Problem to solve:
Put the records into a numbered list, starting at the line with "This screenshot has height=889, width=1372." and running through the end of the records, both ends included. Leave out any blank lines.

Records in a dataset:
■ ■ ■ ■ ■ ■ ■
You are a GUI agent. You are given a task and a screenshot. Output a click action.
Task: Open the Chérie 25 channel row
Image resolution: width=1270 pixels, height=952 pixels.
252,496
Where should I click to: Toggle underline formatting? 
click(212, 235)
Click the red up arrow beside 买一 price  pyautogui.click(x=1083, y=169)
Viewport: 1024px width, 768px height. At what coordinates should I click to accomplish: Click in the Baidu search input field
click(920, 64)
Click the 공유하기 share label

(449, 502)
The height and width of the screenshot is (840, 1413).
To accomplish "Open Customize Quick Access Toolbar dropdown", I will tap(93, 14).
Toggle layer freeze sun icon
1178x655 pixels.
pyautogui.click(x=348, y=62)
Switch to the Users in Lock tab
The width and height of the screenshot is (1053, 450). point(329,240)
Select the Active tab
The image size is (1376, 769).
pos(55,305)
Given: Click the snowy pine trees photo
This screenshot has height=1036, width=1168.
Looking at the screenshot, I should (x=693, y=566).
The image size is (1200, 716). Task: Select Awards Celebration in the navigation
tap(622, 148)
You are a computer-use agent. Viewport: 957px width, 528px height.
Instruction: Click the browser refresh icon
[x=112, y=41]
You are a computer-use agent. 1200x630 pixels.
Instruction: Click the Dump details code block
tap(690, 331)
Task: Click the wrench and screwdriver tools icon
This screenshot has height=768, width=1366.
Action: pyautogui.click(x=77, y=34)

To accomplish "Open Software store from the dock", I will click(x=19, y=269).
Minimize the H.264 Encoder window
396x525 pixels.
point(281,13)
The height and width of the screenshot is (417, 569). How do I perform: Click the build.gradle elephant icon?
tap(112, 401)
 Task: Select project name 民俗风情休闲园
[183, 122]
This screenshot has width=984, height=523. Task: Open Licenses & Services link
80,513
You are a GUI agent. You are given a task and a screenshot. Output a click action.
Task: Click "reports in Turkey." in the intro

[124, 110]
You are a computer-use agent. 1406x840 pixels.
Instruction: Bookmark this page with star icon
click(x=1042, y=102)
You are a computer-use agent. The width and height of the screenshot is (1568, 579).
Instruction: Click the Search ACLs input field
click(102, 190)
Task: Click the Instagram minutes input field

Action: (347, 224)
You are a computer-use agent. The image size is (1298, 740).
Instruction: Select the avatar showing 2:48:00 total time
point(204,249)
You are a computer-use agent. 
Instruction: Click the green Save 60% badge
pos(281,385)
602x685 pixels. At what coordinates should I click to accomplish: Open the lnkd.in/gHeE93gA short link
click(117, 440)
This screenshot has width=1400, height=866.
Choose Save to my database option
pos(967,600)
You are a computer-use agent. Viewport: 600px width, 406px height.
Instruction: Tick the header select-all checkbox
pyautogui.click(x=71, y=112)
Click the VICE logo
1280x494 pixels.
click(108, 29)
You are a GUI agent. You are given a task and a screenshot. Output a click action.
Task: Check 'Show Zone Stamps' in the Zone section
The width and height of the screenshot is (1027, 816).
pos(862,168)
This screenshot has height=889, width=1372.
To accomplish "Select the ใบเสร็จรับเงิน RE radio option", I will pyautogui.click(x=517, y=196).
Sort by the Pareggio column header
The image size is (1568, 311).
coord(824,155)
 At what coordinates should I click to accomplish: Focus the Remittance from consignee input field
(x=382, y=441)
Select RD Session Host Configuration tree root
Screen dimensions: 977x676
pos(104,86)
■ ■ ■ ■ ■ ■ ■
Written response:
1. This screenshot has height=889, width=1372.
2. To accomplish "Select the ใบเสร็จรับเงิน RE radio option", I will pyautogui.click(x=517, y=196).
3. Sort by the Pareggio column header
4. The image size is (1568, 311).
5. coord(824,155)
6.  At what coordinates should I click to accomplish: Focus the Remittance from consignee input field
7. (x=382, y=441)
8. Select RD Session Host Configuration tree root
9. Screen dimensions: 977x676
10. pos(104,86)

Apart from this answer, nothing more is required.